(Exercise objective) List all lines of the data containing the word "panel".
[[ Provided records open ]]
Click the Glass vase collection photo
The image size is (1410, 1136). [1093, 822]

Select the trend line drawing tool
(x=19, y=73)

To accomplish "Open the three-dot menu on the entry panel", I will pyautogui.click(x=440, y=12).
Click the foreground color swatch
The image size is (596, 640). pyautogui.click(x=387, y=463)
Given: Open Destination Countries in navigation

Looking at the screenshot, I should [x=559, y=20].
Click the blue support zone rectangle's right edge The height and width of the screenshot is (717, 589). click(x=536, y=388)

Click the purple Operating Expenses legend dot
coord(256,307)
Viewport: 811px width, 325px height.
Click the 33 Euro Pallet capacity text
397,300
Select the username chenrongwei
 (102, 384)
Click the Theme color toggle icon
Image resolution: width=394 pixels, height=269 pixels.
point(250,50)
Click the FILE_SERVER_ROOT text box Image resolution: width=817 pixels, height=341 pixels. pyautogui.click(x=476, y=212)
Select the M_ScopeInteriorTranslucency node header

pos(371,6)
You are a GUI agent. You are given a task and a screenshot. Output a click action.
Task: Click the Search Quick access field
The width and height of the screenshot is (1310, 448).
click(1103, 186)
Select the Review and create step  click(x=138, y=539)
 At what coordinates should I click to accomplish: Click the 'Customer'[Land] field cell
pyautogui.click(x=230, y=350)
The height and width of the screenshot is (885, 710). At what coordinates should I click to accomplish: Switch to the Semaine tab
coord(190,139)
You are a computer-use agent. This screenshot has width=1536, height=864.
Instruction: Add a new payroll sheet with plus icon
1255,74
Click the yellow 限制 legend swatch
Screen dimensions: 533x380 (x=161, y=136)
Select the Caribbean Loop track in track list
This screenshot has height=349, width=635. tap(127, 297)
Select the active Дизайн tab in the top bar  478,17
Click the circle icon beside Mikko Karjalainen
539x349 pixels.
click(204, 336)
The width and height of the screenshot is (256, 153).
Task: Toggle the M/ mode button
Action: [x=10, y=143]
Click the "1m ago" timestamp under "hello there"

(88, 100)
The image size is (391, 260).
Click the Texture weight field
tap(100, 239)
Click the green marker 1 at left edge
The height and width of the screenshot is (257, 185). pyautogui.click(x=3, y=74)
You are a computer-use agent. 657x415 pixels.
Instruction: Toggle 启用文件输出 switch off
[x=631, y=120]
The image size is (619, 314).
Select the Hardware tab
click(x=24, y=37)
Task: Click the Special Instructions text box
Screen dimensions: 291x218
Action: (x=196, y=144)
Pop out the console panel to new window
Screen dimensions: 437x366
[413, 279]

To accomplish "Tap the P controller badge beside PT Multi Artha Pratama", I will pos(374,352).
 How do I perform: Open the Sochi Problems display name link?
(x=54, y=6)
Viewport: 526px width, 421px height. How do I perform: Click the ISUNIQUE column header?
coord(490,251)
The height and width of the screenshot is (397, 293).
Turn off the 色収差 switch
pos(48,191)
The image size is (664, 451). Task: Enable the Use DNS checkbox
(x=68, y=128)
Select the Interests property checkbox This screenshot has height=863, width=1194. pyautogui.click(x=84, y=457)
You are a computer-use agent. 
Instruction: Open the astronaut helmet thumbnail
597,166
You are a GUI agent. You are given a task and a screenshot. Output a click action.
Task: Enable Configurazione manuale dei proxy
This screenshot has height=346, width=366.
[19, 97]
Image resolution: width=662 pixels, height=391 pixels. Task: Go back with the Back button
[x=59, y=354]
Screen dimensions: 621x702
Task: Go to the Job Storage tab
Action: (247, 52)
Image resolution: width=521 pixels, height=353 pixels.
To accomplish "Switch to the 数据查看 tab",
[[ Provided records closed ]]
(Completed task)
To accomplish "Open the three-dot menu on the entry panel", I will pyautogui.click(x=440, y=12).
Pop out the console panel to new window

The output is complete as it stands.